◆ Document extract

>>>

Wyoming Is Not New York. Why Should their Social Distancing Measures Be the Same?

As the nation starts to roll back the social distancing measures that have dampened the spread of the COVID-19 virus, it is useful to remember that the United States is a big,  diverse country, and measures that make sense in one place might not be suitable for another. This table, supplied by reader James Young, drives home that simple message. Young expresses the incidence of COVID-19 deaths as a percentage of the incidence of deaths from influenza, a disease that Americans rarely freak out about. The variance is extraordinary — a three-to-one ratio in New York to less than one in fifty ratio in Wyoming.

Virginia is caught in that middling netherworld between the two extremes — COVID-19 deaths at 18% of influenza deaths (and counting) — which makes it more difficult to decide whether to maintain the social-distancing crackdown or to start loosening up. Here is Young’s take on the data:

Five states (CT, NJ, NY, LA, MI) have more coronavirus deaths than last year’s flu deaths. Four states (MA, RI, WA, CO) have fewer deaths than last year’s flu season, but are within 50-100% of last year’s total number of deaths.

The remaining 41 states (see chart below) have fewer  than 50% of last year’s flu deaths  and of those, 33 have less than even 1/4  as many deaths as the last “regular” flu season. Of those, 13 states have COVID deaths at less than 10% of last year’s flu deaths. Hawaii for example, had 542 flu deaths, but only 9 COVID deaths. Who’s zooming who?

Clearly, at this time and pending further developments, COVID-19 is largely a regional (Northeast) disease with a few additional large-scale outbreaks in a couple of scattered parts of the country. Yet, all states but North Dakota are in lock downs – as though they are equally afflicted by COVID-19. They are not.

It is time to judiciously open states, like the 13 states that have fewer than 10% of last year’s seasonal flu deaths.

What about states in between, such as Virginia? It’s not black and white. The argument I have advanced, and will continue to do so, is to identify lower-risk demographics (young people), lower-risk regions (rural counties), lower-risk health conditions (no co-existing conditions or immunity conferred by recovery from the disease), and lower-risk activities (walking outdoors), for whom we would create carefully tailored exemptions from the broader restrictions. Each step of the way, we would pause and observe the effects. If they prompt a rebound, we retract. If they are minimal, we move on to the next set of steps.

The epidemic is dynamic, always changing, and our information is imperfect. So is the economy, which is gathering momentum for a meltdown of its own. We we can move seek a better equilibrium of protecting lives and restoring economic activity than the one we have now.

<<<

◆ Your tasks
1. Extract the passage of the article on state social distancing measures between "The remaining 41" and "They are not.", inclusive.
2. According to the article on state social distancing measures, which state is the only one not in lockdown?
The material that follows comes from a separate source and is unrelated to the article on state social distancing measures.

◆ Data
>>>

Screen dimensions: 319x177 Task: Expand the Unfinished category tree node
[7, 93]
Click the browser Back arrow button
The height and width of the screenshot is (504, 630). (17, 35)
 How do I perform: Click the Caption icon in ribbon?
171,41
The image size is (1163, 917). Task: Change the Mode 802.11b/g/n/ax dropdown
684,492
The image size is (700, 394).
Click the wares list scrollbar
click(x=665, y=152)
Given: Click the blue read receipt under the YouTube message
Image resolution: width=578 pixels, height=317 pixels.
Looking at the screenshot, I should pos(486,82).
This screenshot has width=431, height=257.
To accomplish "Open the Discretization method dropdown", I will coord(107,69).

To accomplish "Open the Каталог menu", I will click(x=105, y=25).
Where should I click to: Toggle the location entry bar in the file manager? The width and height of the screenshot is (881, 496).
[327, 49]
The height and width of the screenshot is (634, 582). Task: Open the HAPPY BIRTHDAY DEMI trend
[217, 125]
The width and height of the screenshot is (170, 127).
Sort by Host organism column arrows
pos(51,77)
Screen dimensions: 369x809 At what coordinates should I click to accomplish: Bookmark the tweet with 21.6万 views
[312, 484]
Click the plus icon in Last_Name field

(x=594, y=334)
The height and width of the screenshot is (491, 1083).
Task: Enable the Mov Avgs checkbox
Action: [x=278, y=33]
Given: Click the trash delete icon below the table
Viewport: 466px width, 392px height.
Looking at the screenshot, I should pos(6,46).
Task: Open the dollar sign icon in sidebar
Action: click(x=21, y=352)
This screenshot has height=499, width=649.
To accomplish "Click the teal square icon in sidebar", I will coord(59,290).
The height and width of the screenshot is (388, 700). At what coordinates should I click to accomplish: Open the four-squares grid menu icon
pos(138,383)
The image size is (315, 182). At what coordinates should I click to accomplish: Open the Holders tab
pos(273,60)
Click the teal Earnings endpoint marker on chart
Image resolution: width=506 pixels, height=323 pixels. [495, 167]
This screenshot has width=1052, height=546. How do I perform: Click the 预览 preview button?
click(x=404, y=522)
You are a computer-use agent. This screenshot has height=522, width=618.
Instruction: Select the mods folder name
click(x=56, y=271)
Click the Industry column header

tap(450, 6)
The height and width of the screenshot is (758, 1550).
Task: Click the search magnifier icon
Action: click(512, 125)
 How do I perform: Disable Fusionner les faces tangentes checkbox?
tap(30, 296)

<<<

◆ Results in order
1.
The remaining 41 states (see chart below) have fewer  than 50% of last year’s flu deaths  and of those, 33 have less than even 1/4  as many deaths as the last “regular” flu season. Of those, 13 states have COVID deaths at less than 10% of last year’s flu deaths. Hawaii for example, had 542 flu deaths, but only 9 COVID deaths. Who’s zooming who?

Clearly, at this time and pending further developments, COVID-19 is largely a regional (Northeast) disease with a few additional large-scale outbreaks in a couple of scattered parts of the country. Yet, all states but North Dakota are in lock downs – as though they are equally afflicted by COVID-19. They are not.

2. North Dakota.